London would need more than £400m a month from the government if it is plunged into Tier 3 and if the city makes the same funding requests as Manchester, according to a top think tank.
The Centre for Cities has calculated the capital would need £112.4m for every week it is in the top band of restrictions if mayor of London Sadiq Khan made the same funding requests as Greater Manchester mayor Andy Burnham.
Burnham had a very public row over the past week with Downing Street as the mayor fought for increased emergency funding in exchange for him consenting to new Covid restrictions.
Burnham – who had originally requested £100m for his city – turned down the government’s offer of £60m extra funding for Greater Manchester, however Boris Johnson still imposed stringent restrictions on the area yesterday.
The Prime Minister confirmed today that the city would still get the £60m in funding, despite saying yesterday it would get just a third of that.

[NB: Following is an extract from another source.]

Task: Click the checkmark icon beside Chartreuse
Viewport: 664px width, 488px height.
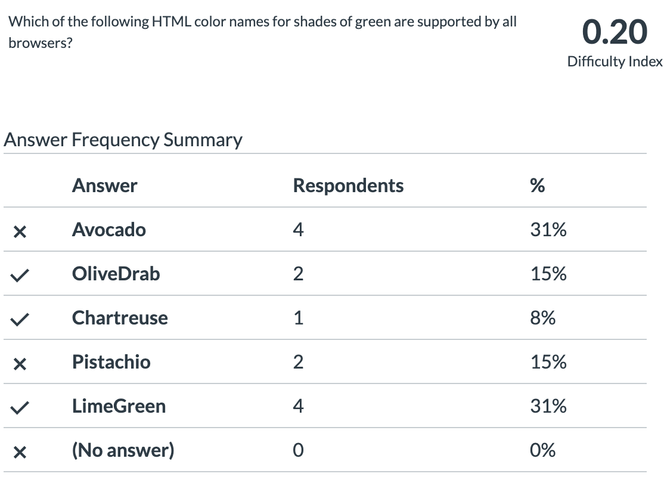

The spat has fuelled speculation that Khan could have a similar conflict with central government if London is deemed as needing new Tier 3 restrictions.

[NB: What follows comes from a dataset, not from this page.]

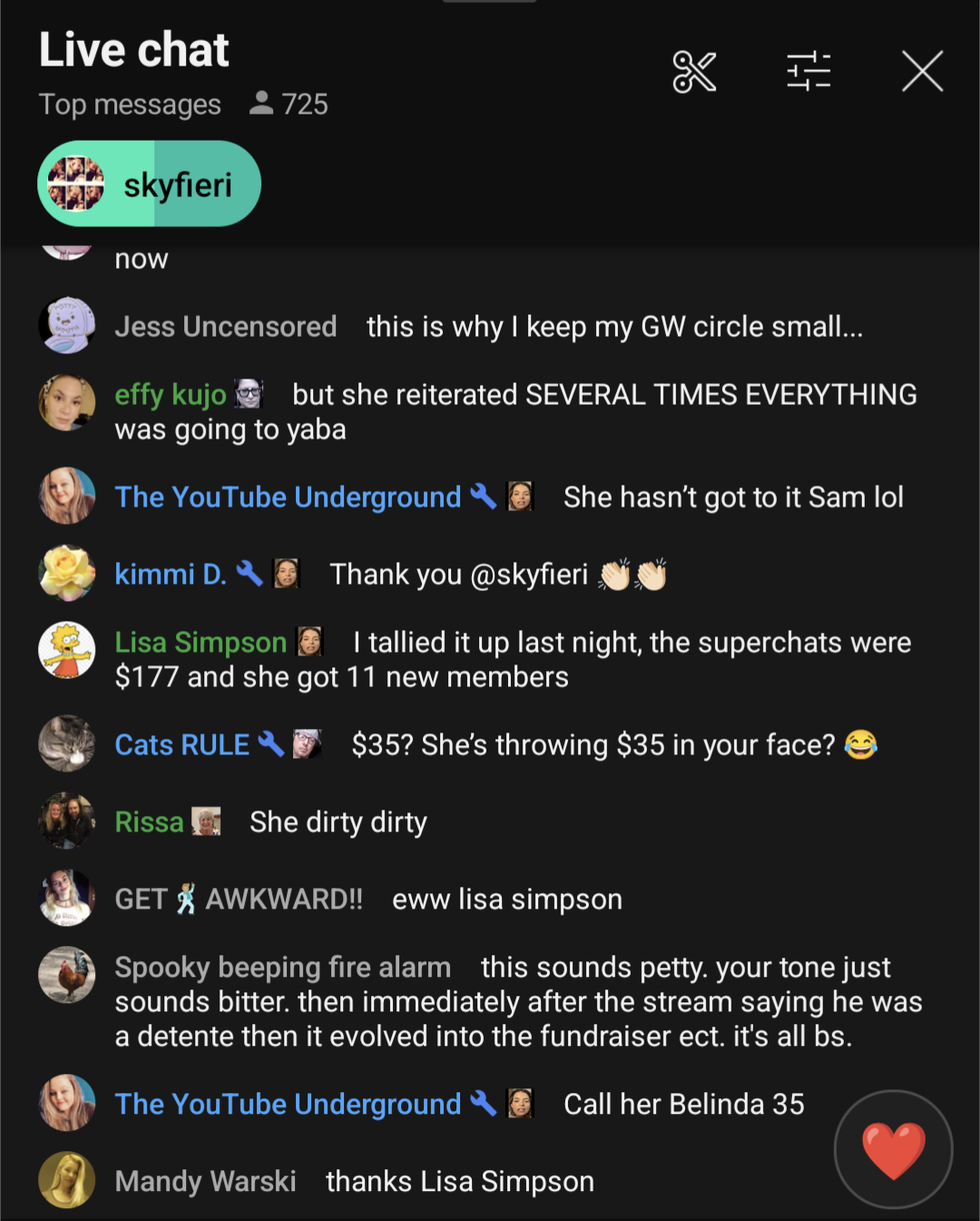Open the chat filter sliders icon
This screenshot has width=980, height=1221.
click(x=808, y=71)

The Centre for Cities said that if Khan asked for the same as Burnham – enough money so that furloughed workers get 80 per cent of their pay – it would cost almost almost the central government almost half a billion pounds.

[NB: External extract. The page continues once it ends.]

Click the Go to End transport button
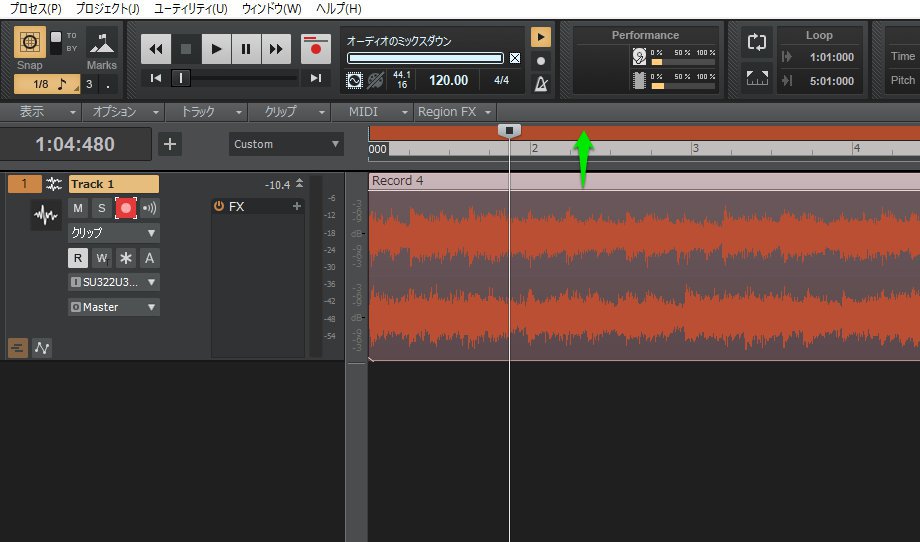The height and width of the screenshot is (542, 920). 316,78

This would add to the already raging conflict City Hall is fighting against Johnson around a second TfL bailout.
Workers can go back onto the furlough scheme if their areas are placed into Tier 3, but they only get two-thirds of their wages paid.
The Centre for Cities’ senior analyst Elena Magrini said: “On support for workers in tier 3 cities specifically, we endorse proposals for an 80 per cent furlough scheme.
“It would make a large difference for many lower income workers who could be left in financial difficulties as a result of these new restrictions and may help lessen the long-term damage done to London’s economy.”
London’s Covid rate is currently well below that of Manchester, Liverpool and Sheffield – all in the “very high” Tier 3 alert level.
Just 45 people died of coronavirus in London last week, according to City Hall numbers.
A source close to Khan said City Hall was not expecting London to go into Tier 3 “for some time, if at all”, but that “if it happened, there would be a need for greater recompense”.
Carsten Jung, senior economist at the left-leaning Institute for Public Policy Research think tank, said the government needed to take a countrywide approach to Tier 3 funding.
“This regional patchwork is far more complicated than have a single solution that applies to all the regions,” he said.